John Ourand of Puck reported Thursday that rights to next season’s NFL International Series game from Melbourne, Australia, will now be packaged with four or five other games rather sold individually. That is a noted shift for the league, which had already begun soliciting bids for the game and received what Ourand described as “strong interest.”

The Melbourne game is expected to take place in Week 1 of the season, either on the night before or after the league’s annual Kickoff Game. It will be the third-straight Week 1 International Series game, following games in Sao Paulo, Brazil, the past two seasons. Rights to those Brazil games were sold individually, with Peacock acquiring rights in 2024 and YouTube doing so the following year.

It would be fair to expect any package to include the game windows that were freed up as part of the NFL’s deal to sell NFL Network to Disney. NFL Network airs seven games per season, but as part of that sale, four of those will now come from ESPN’s existing inventory.
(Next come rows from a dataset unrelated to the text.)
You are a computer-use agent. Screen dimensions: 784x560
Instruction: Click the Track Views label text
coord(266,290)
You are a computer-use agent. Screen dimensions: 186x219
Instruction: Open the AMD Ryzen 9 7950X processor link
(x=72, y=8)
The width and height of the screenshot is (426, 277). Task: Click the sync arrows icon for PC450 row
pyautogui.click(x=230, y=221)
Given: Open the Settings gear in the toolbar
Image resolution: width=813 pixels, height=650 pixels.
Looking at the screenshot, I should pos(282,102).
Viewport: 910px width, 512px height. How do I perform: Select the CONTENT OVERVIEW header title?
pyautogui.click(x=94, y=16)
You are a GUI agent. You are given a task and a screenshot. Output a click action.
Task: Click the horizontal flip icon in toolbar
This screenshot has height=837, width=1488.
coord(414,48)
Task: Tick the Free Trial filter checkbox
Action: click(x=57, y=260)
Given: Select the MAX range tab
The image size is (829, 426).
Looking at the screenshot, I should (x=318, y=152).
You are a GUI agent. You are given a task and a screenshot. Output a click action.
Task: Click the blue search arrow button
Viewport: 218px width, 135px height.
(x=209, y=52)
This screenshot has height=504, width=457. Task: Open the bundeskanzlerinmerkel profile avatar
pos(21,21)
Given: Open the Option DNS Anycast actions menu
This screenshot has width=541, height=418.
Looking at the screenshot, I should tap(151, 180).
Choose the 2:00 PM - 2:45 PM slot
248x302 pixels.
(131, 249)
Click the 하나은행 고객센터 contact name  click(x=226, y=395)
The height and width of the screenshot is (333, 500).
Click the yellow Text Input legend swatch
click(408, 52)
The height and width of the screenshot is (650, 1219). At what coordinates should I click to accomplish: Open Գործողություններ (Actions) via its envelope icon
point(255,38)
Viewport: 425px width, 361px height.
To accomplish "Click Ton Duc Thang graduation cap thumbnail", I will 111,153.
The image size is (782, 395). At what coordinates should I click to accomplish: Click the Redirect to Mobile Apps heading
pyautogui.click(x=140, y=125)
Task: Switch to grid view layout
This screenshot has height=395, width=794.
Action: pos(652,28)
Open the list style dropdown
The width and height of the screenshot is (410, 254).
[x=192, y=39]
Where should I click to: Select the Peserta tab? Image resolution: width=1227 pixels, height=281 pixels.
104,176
That leaves four windows for the league to sell on the open market.

Most of those NFL Network games have been part of the International Series. The NFL has been widely expected to sell a package consisting of international games at some point in the near future, and this season will have more than enough inventory — a record nine International Series games — to create an international-only package and still have some of those games left over for its other partners. (At least one International Series game next season is expected to air in a Sunday afternoon window on CBS or FOX.)

But it is far too early to tell what the makeup of the potential package would be. The league could still decide to keep the bulk of its International Series games on NFL Network. It is also exploring additional holiday games this season — including one on the day before Thanksgiving and an additional game on Black Friday — and would presumably sell rights to those games either individually or as part of a package.

With the NFL planning to renegotiate all of its media rights deals by the start of next season — years ahead of schedule — it is possible that the league could free up even more windows as part of talks with CBS and FOX in particular, which through their regional Sunday afternoon windows own more game inventory than the other rightsholders.

There is no guarantee the NFL sells all of its additional inventory in a single package, or any package at all. Nothing in the Ourand report rules out the possibility of the league continuing to sell rights for individual games. Any combination of inventory that allows the league to maximize its media rights would seem to be on the table.

NFL EVP/media distribution Hans Schroeder told Alex Sherman of CNBC during Super Bowl week last month that the league plans to use its expedited media rights negotiations to talk not just with its incumbent partners, but also with prospective bidders. He expects the league will “probably have a lot of different people that want to have a conversation.”